Additionally, the law makes changes to the substantial remodel just cause provision, making it much more difficult to terminate a tenancy on the basis of wanting to conduct a substantial remodel. This one is now so complicated that we recommend having an attorney look at the situation and draft all tenant notices since a violation carries such serious consequences.
This law goes into effect on April 1, 2024.
SB 267 - Alternative Qualification Options for Tenants With a Housing Subsidy
One of the biggest obstacles for renters with a housing voucher, such as Section 8, to obtaining housing, are credit requirements. As a result of this, landlords must now offer rental property applicants with a housing voucher the option to prove their ability to pay the rent by providing “lawful, verifiable alternative evidence of the applicant’s reasonable ability to pay the portion of the rent to be paid by the tenant, including, but not limited to, government benefit payments, pay records, and bank statements.”
This is a super vague law with no guidelines for what the term “reasonable” might mean. We don’t know exactly what compliance with this law looks like but expect more guidance from the California Civil Rights Department in the coming months. We will have to wait for litigation to set precedence for how this will be interpreted and enforced.
For now, landlords should know that they cannot use a credit report as a reason for denial of a housing voucher holding applicant without first offering that applicant the option to provide alternative evidence of their ability to pay.
This law went into effect on January 1, 2024.
AB 12 - Single Security Deposits for Owners of More Than Two Properties
Current law allows for landlords to collect up to two times the monthly rent as a security deposit for an unfurnished rental and three times the monthly rent for a furnished rental.
If you own more than two rental properties or more than four units, you will now only be able to collect one month’s rent as a security deposit, regardless of whether the unit is furnished or not.
Owners of only one or two rental properties or less than four units (for example, an owner with two duplexes or a single family home and a triplex) can still collect a double security deposit for unfurnished rentals or a triple security deposit for furnished rentals.
This law goes into effect on July 1, 2024.
Compliance is Important!
Rental property owners often see bad tenants, long vacancies, or expensive repairs as their biggest exposures in owning rental property.
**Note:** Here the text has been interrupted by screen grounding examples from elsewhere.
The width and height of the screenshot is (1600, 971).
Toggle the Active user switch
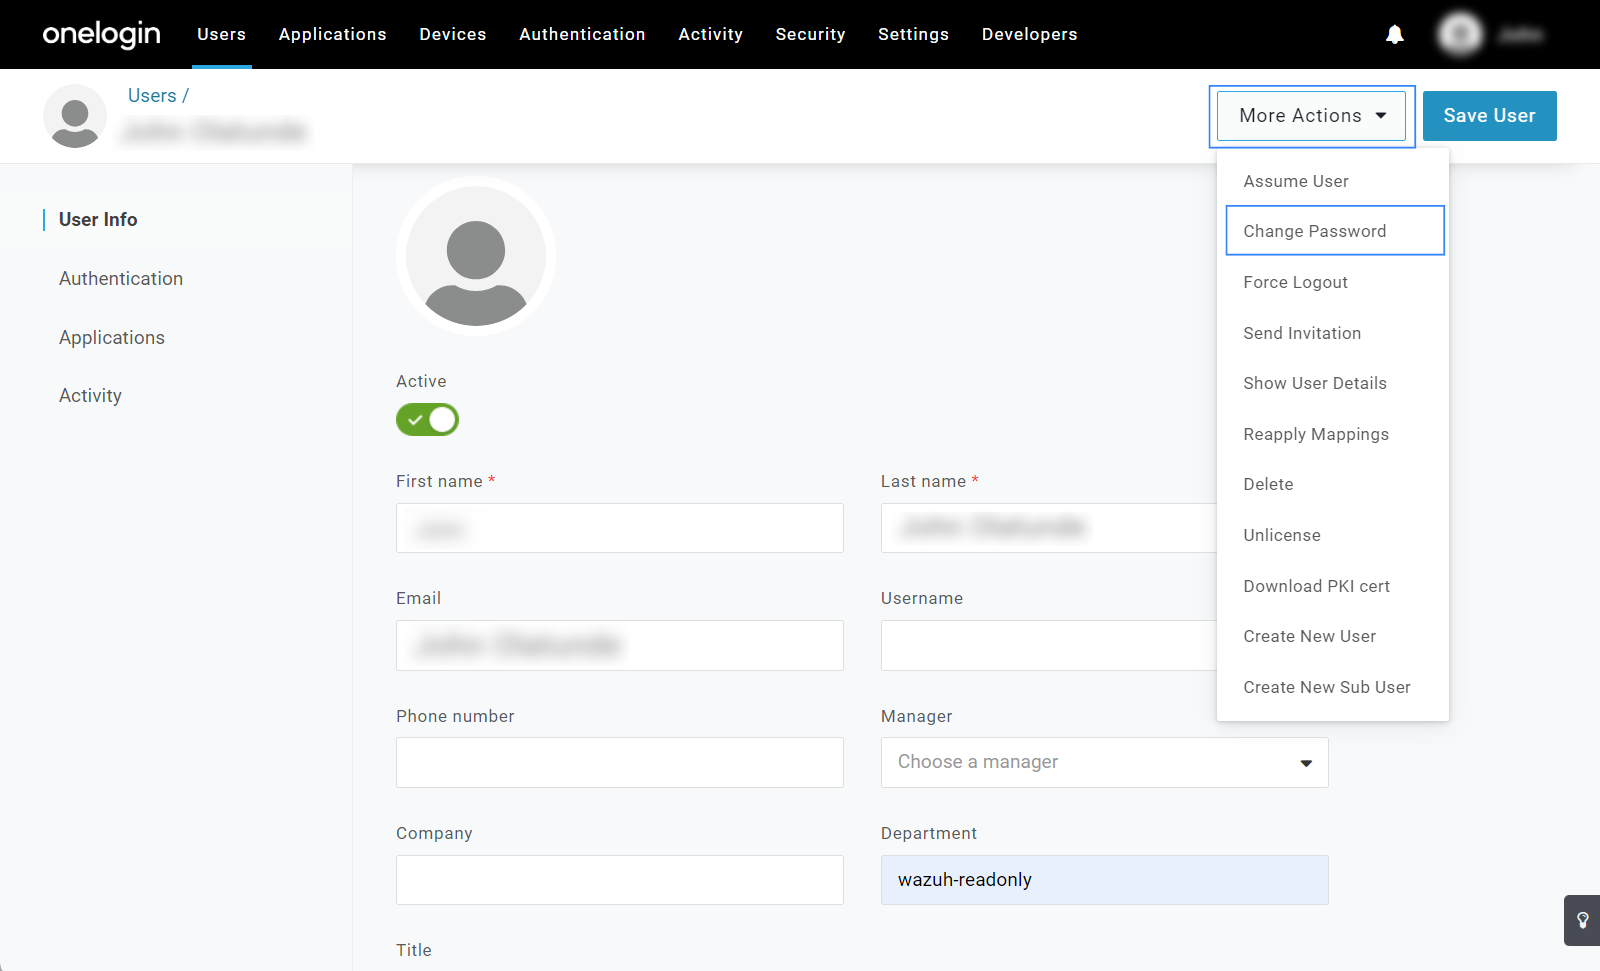428,420
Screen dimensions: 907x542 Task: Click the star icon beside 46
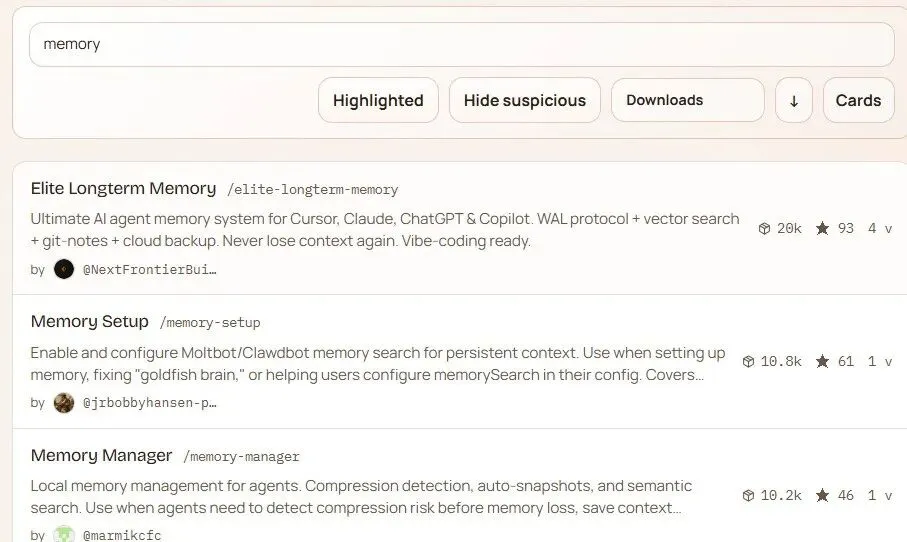[822, 495]
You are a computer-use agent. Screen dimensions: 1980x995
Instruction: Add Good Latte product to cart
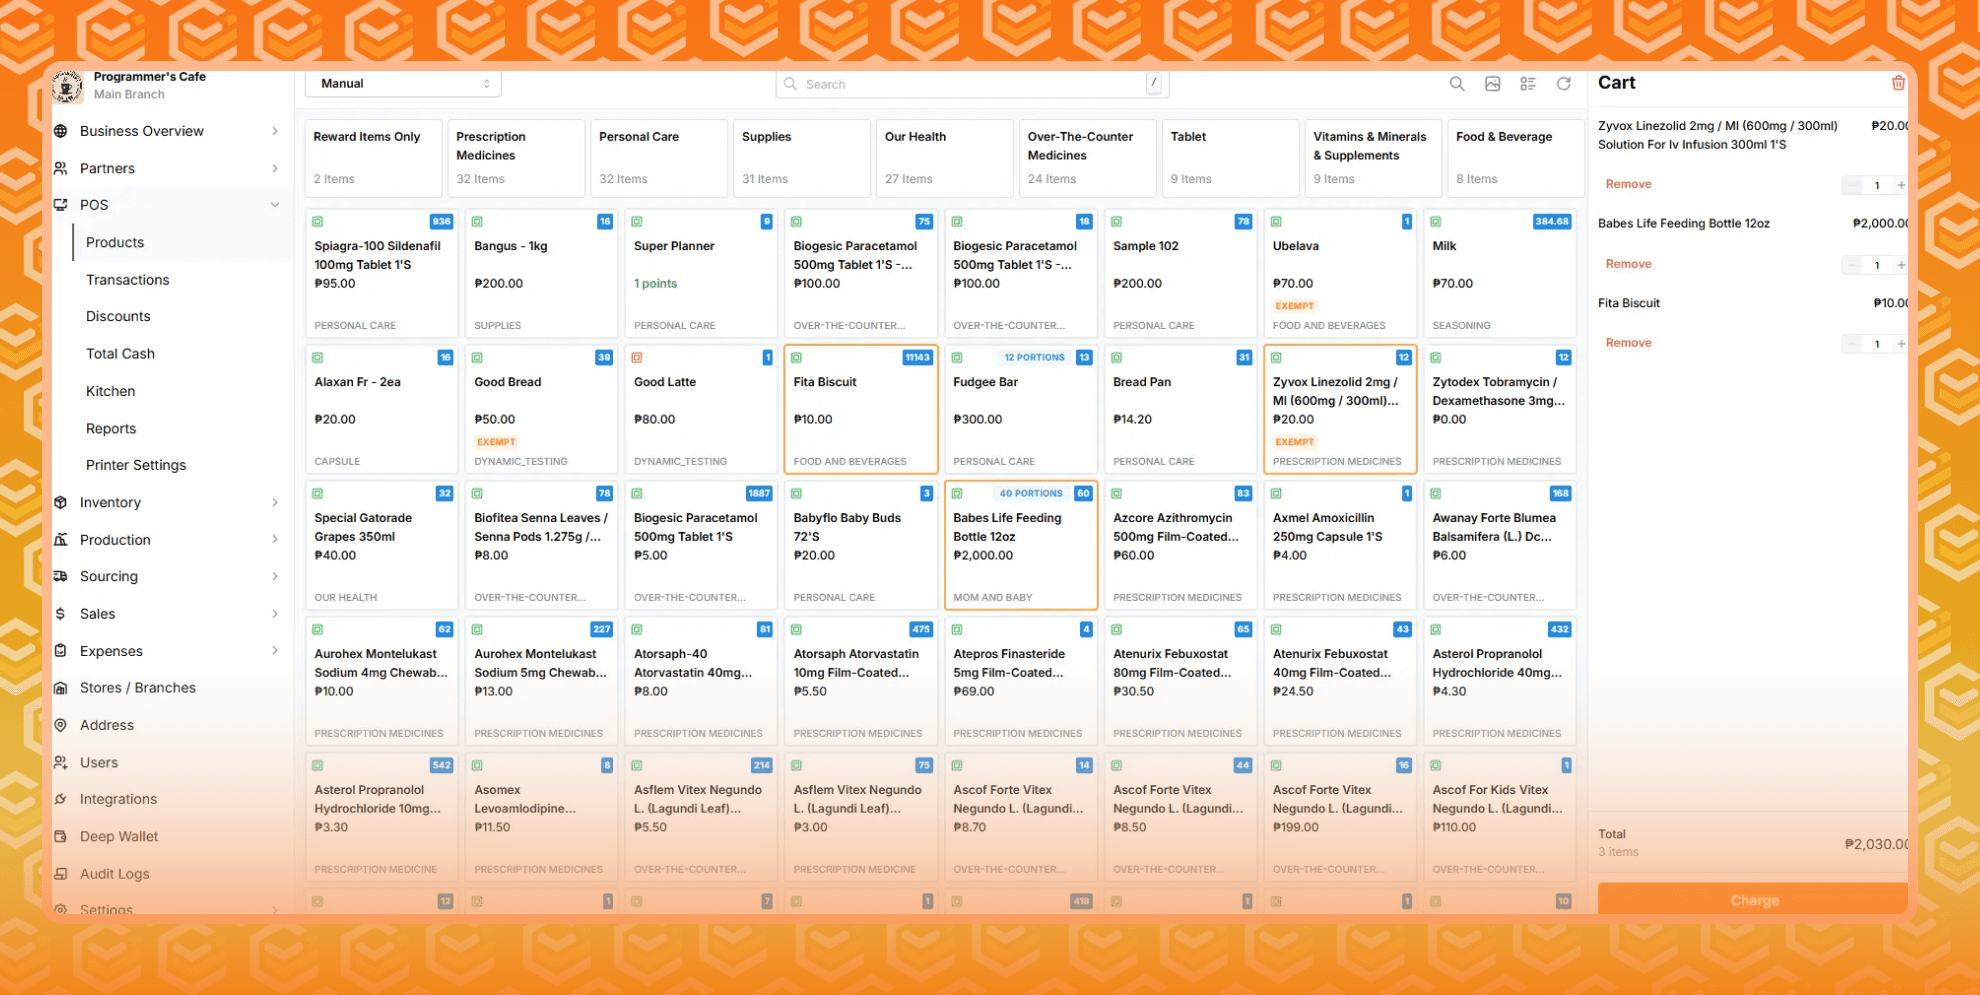(x=700, y=409)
As these new laws continue to unfold and as penalties for failing to comply continue to increase, I see rental property owner’s biggest exposures coming from compliance issues with landlord/tenant law more than any other source. Landlords should be more concerned about legal compliance than they are about lower vacancy times, higher quality tenants, and cheaper repairs. Those things are all still extremely important but we hear landlords expressing concern over these issues but rarely over legal compliance. As a matter of prioritization, legal compliance comes first.
It is getting increasingly difficult to own and manage rental property on your own without a professional handling these finer details for you. Especially when the AG himself has proudly proclaimed that he has his sights set on landlords.
A good property management company should be well aware of these laws and have updated policies and procedures to ensure compliance. California is still a very profitable place to own rental property. We still have some of the best appreciation in the country. But you must know the rules and you must play by the rules. The stakes are too high to act like these laws don’t apply to you.